The club application has persons agree not to distribute marijuana to non-members and not to use the marijuana for other than medical purposes. We track when members’ medical marijuana recommendation and/or identification cards expire. We do not allow anyone with an expired card to participate in private events. The club enforces its rules by disciplining or expelling any member who breaks them. All the rules are published in a membership handbook that contains all relevant membership rules and relevant state statutes. The club acquires marijuana only from constituent members. These persons are compensated for the cost of growing medicine, which the MMMA allows. It states, “Any such compensation shall not constitute the sale of controlled substances.”

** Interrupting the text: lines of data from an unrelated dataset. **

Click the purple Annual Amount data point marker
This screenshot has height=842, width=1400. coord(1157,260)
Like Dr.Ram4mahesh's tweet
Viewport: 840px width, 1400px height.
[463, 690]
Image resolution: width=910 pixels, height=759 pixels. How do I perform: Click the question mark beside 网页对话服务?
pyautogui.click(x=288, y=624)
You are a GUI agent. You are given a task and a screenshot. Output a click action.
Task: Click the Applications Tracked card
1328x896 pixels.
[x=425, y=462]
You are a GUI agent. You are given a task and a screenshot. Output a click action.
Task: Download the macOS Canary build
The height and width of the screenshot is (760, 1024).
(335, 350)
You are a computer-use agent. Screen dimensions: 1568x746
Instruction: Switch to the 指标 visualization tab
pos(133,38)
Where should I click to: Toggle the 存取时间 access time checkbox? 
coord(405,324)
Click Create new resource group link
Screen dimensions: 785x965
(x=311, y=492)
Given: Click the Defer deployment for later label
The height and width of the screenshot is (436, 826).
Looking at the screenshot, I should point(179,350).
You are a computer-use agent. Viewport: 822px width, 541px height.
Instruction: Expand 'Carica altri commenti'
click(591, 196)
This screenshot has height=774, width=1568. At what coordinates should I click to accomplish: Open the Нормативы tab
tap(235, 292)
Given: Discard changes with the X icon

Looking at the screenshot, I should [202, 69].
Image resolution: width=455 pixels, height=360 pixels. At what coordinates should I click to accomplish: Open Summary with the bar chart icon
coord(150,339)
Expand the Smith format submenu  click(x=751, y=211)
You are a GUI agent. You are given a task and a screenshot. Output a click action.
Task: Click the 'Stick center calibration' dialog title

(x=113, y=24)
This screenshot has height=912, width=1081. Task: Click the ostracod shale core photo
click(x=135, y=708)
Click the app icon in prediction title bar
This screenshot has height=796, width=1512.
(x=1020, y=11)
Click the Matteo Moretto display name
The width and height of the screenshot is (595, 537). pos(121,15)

The club transfers the mmj it receives to any member patient but to no caregiver. Members make donations to the club for all private-event services where mmj products are available. The club sells no seeds, clones or raw mmj. It accepts donations for these (a practice similar to what some 501 (3) c state registered organizations engage in). No patient is allowed to purchase more than 6 ounces of raw medicine per month, the extreme limit most patients could use during this time. We never have more raw medicine on our premises than 2.5 ounces for each patient and caregiver who is a member of the club. Donations that members provide the club are limited to an amount necessary to cover overhead, operating costs and employee expenses. Medicine is provided free to persons who demonstrate financial hardship but do not exceed 5% of all members. The club has a detailed security plan for our facility. It includes security signage, 24-hour video surveillance, robust outside security lighting, substantial locking mechanisms for all entry doors. Storage of all seeds, clones, plants or forms of medicine is inside a closet or room with robust walls, locks and an alarm system connected to a private security company. No mj is grown on the premises except for clones shorter than 12” tall measured from the top of the soil to the top of the clone. A person who has been convicted of any felony drug related charge is not allowed to volunteer or be employed by the club. There are no transactions of any kind allowed outside of our facility or on any property or parking nearby. All consumption of alcohol is prohibited outside or inside the facility. No weapons are allowed on the premises, either outside or inside the facility.


At the top of our list of rules are two. First, mmj remains secure and does not end up in the hands of persons not authorized by the state to consume it. Again, we never permit members to transfer mmj to caregivers or noncard-holding persons. Upon reasonable verification, we take appropriate action against any who does. Second, we never allow anyone to medicate during any club-sponsored activity and then go out and drive (although research clearly shows that impairment of driving skills by mj intoxication is minimal compared to alcohol, to which it is often unfairly compared). We could contemplate an acceptable form of monitoring by officials to ensure this policy is always followed during club sponsored events.


By this letter, we invite officials and relevant agencies to forms of interaction that help ensure our club’s compliance to state laws and our own rules. Frankly, none of us wants to end up in jail needlessly over simple miscommunication. Again, please consider that being out in the open will produce results that are far more desirable for all concerned parties than being forced to operate underground. We pray that you agree.


Finally, we want to emphasize our desire to always remain discreet. We want to remain out of the public spotlight. Most persons in the mmj community, in order to protect themselves from various possible negative consequences, want to remain strictly anonymous. We prefer no publicity whatsoever and do not want to be in the media.


Also, we prefer, as much as possible, to keep communication with officials and law enforcement strictly confidential.


We look forward to improving communication and understanding with officials and law enforcement.


Thank you for your service to the West Olive and broader West Michigan community.




Kurt Volbeda,

on behalf of everyone in the local mmj community.